TASK INPUT:
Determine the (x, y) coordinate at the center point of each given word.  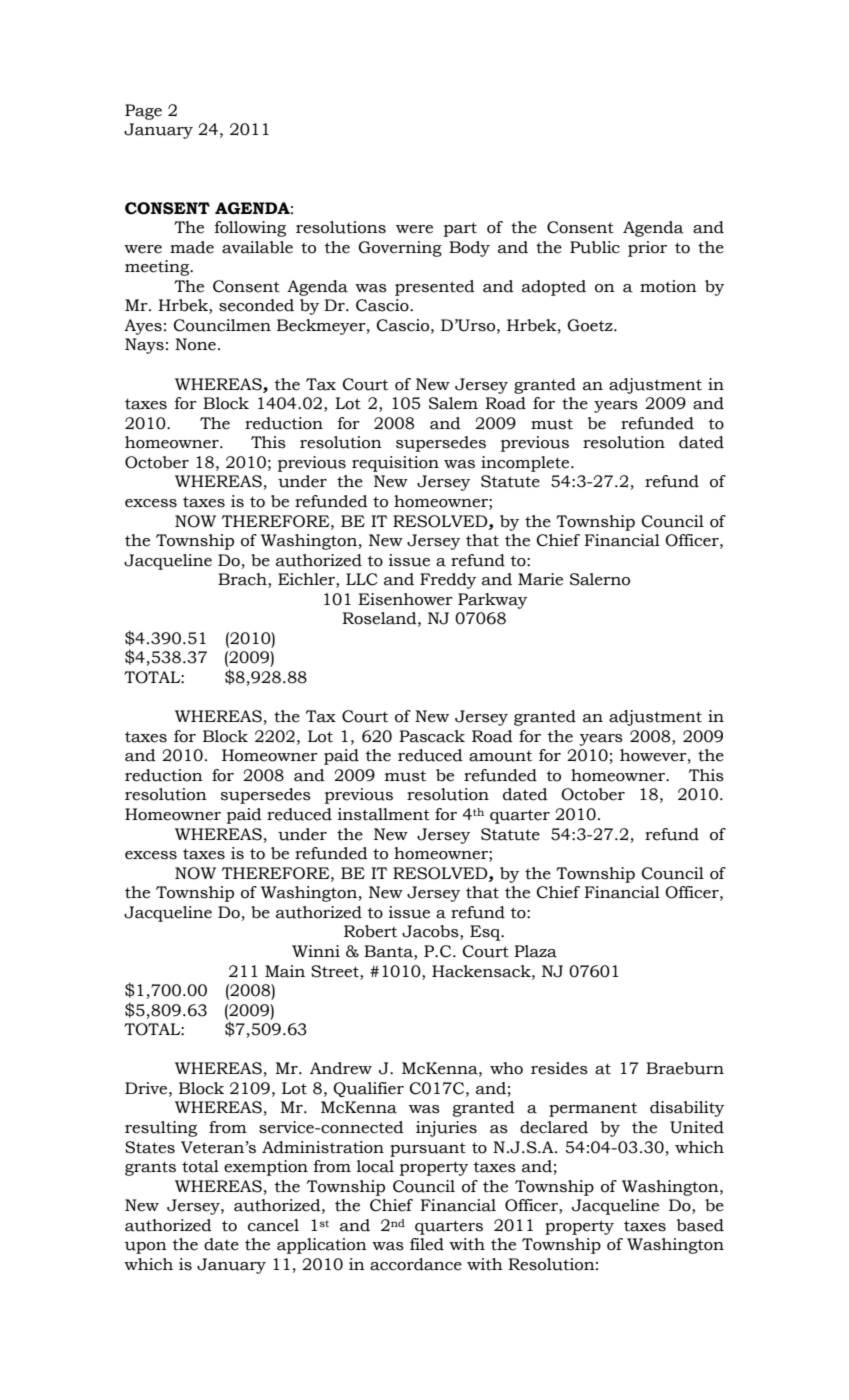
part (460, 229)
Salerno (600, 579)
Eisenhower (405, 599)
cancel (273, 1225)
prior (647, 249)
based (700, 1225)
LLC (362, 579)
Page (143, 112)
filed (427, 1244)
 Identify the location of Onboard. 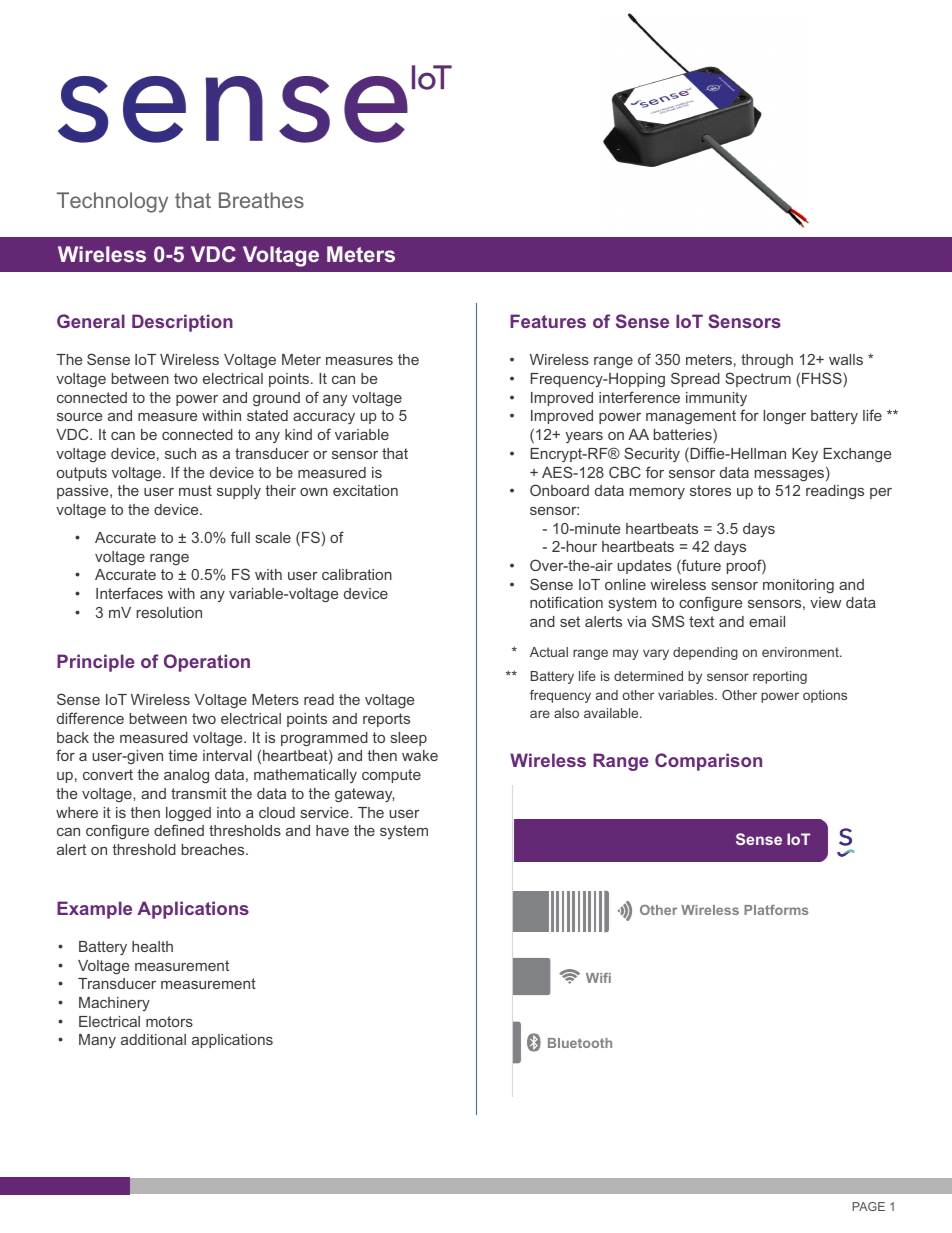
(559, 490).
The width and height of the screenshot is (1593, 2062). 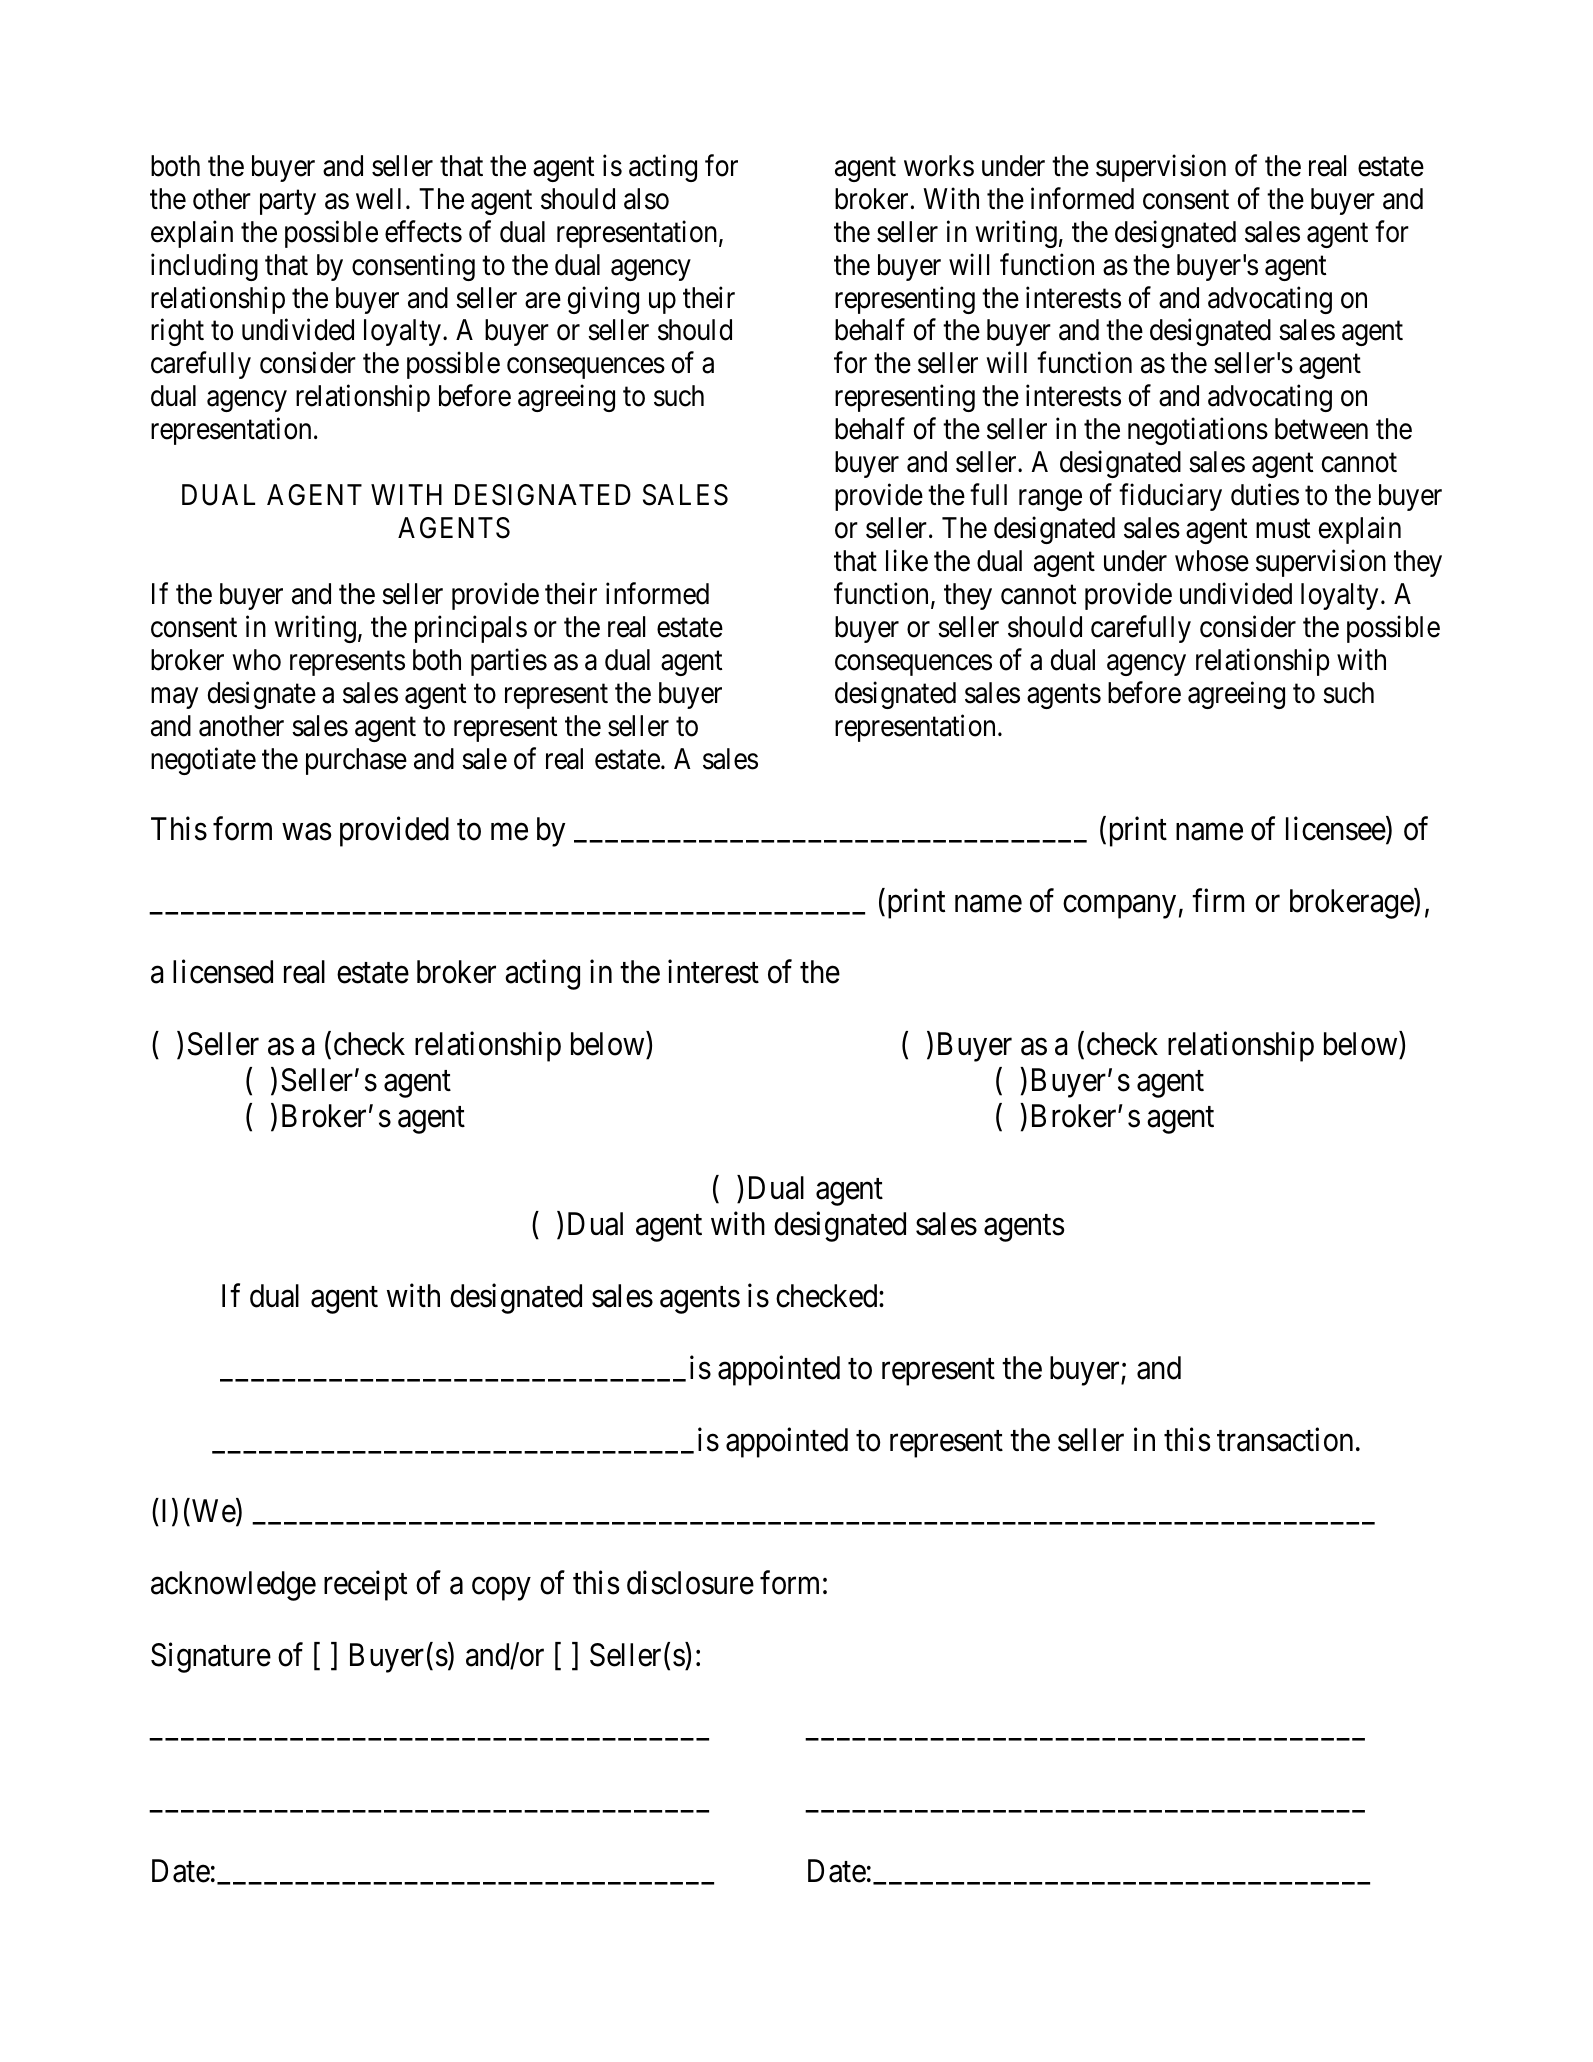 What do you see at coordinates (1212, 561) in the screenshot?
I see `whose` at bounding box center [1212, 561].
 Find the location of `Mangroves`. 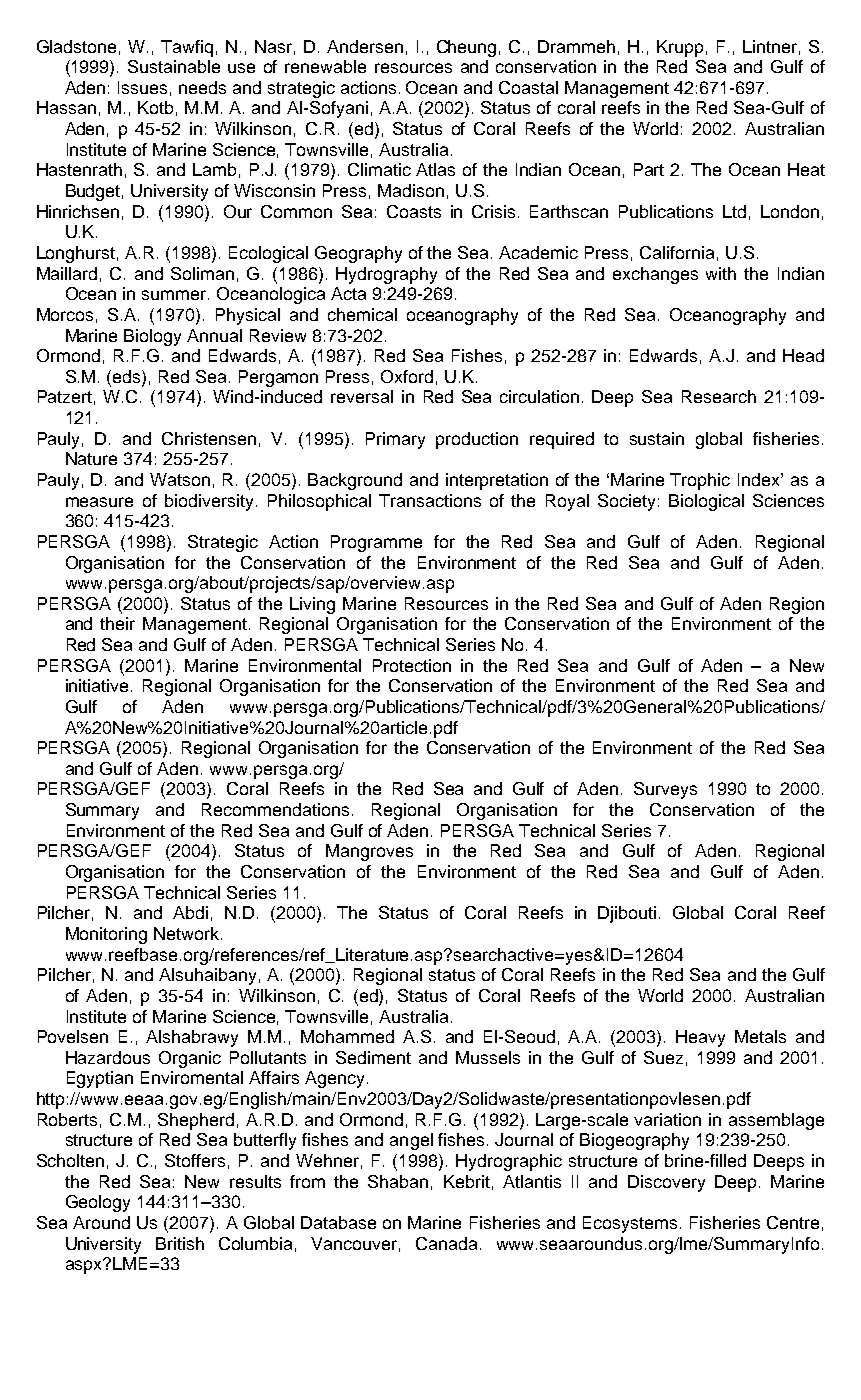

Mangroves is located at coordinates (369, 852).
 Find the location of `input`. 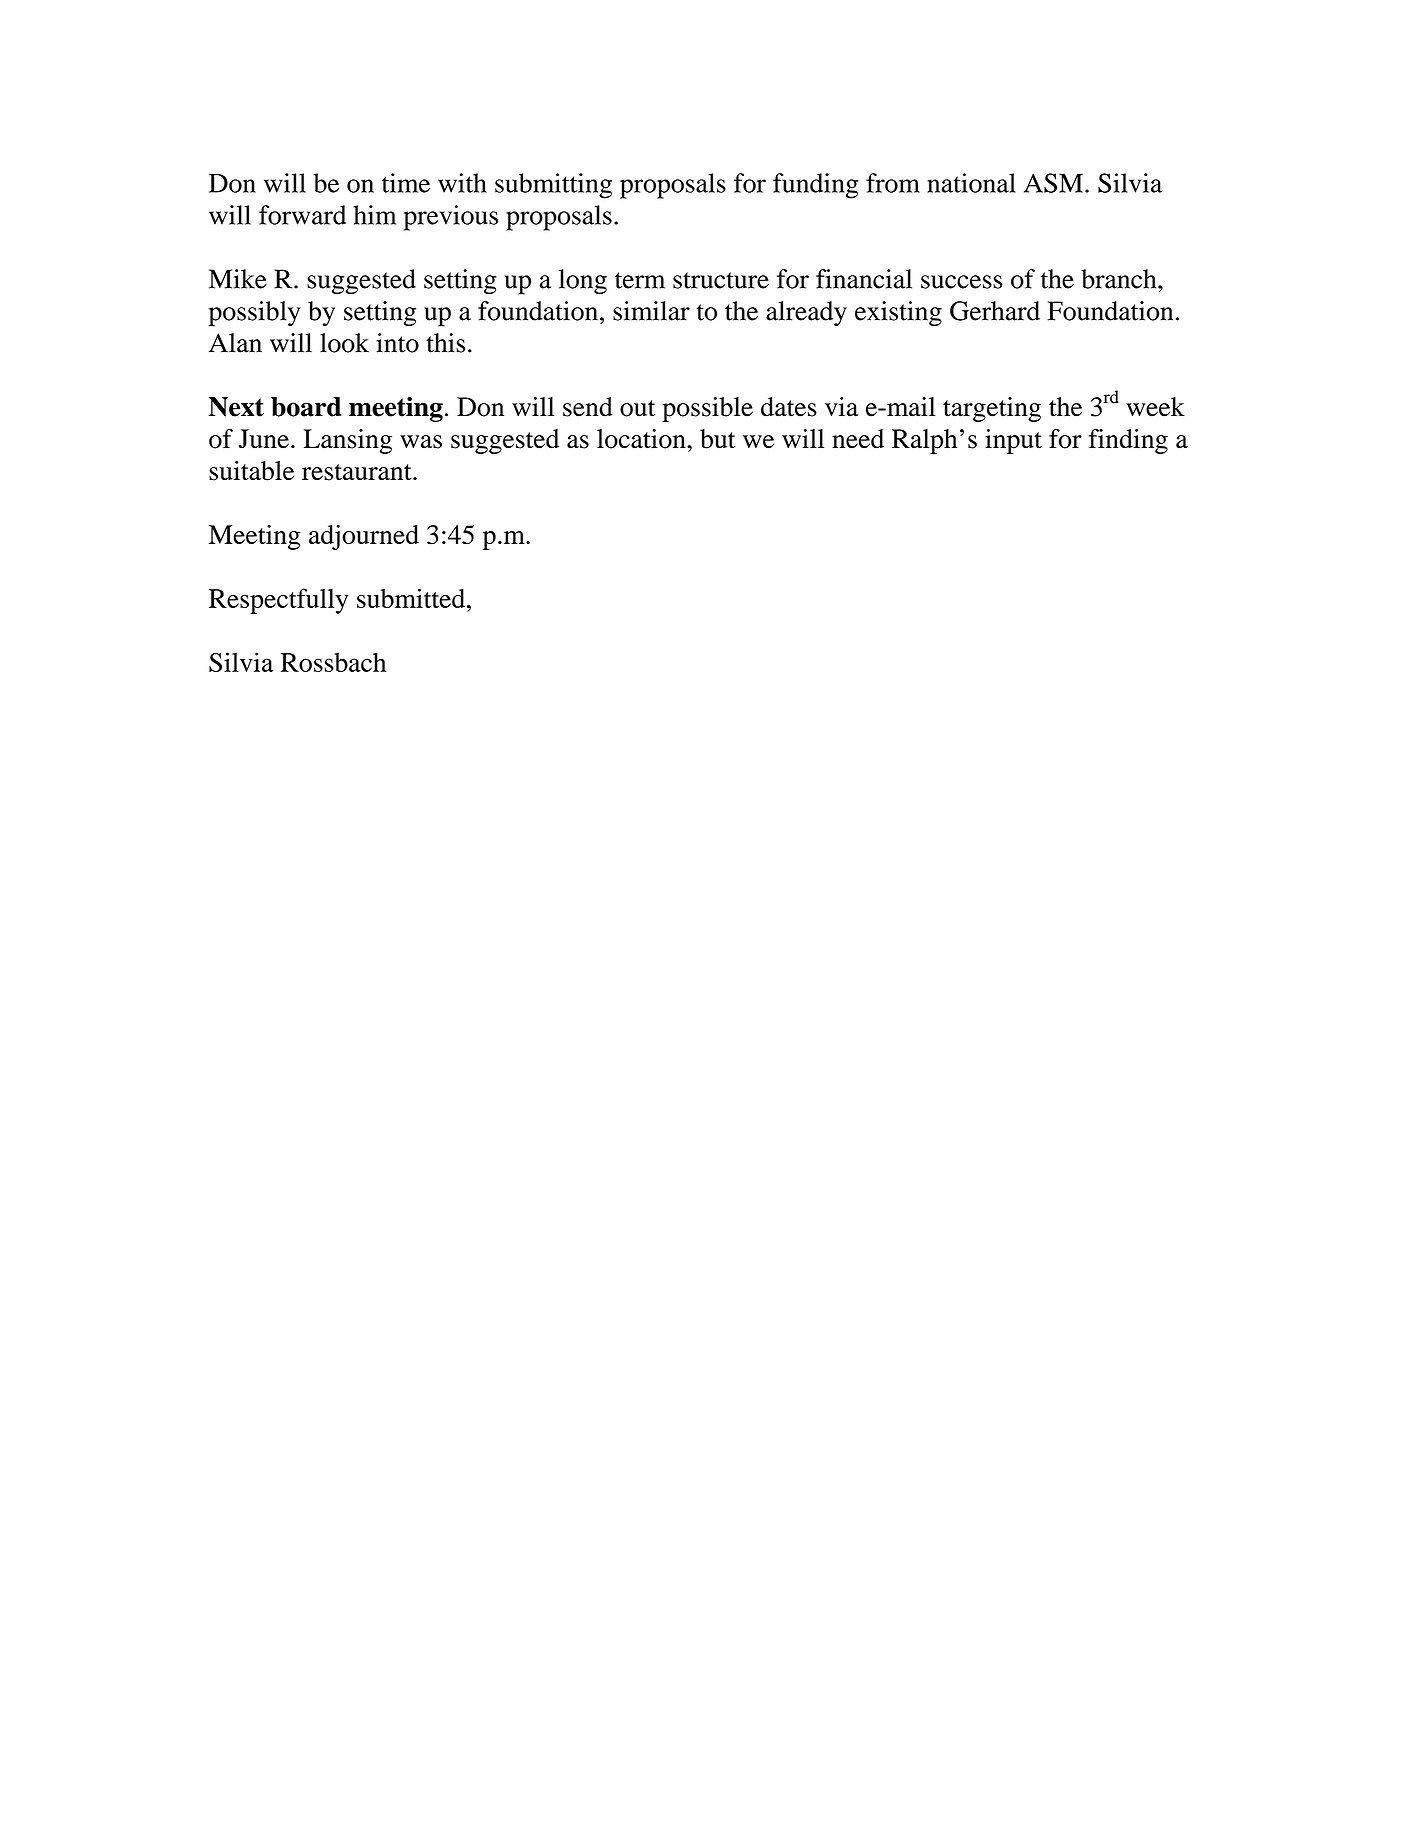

THE REQUEST: Convert the lines, starting at the first one and ending at the one that contains "(559, 490).", into a Markdown table with the columns Number and Line, and skip any blank lines. Leave the pictures out of the answer.

SOLUTION:
| Number | Line |
|---|---|
| 1 | Determine the (x, y) coordinate at the center point of each given word.   |
| 2 | part (460, 229) |
| 3 | Salerno (600, 579) |
| 4 | Eisenhower (405, 599) |
| 5 | cancel (273, 1225) |
| 6 | prior (647, 249) |
| 7 | based (700, 1225) |
| 8 | LLC (362, 579) |
| 9 | Page (143, 112) |
| 10 | filed (427, 1244) |
| 11 |  Identify the location of Onboard.  |
| 12 | (559, 490). |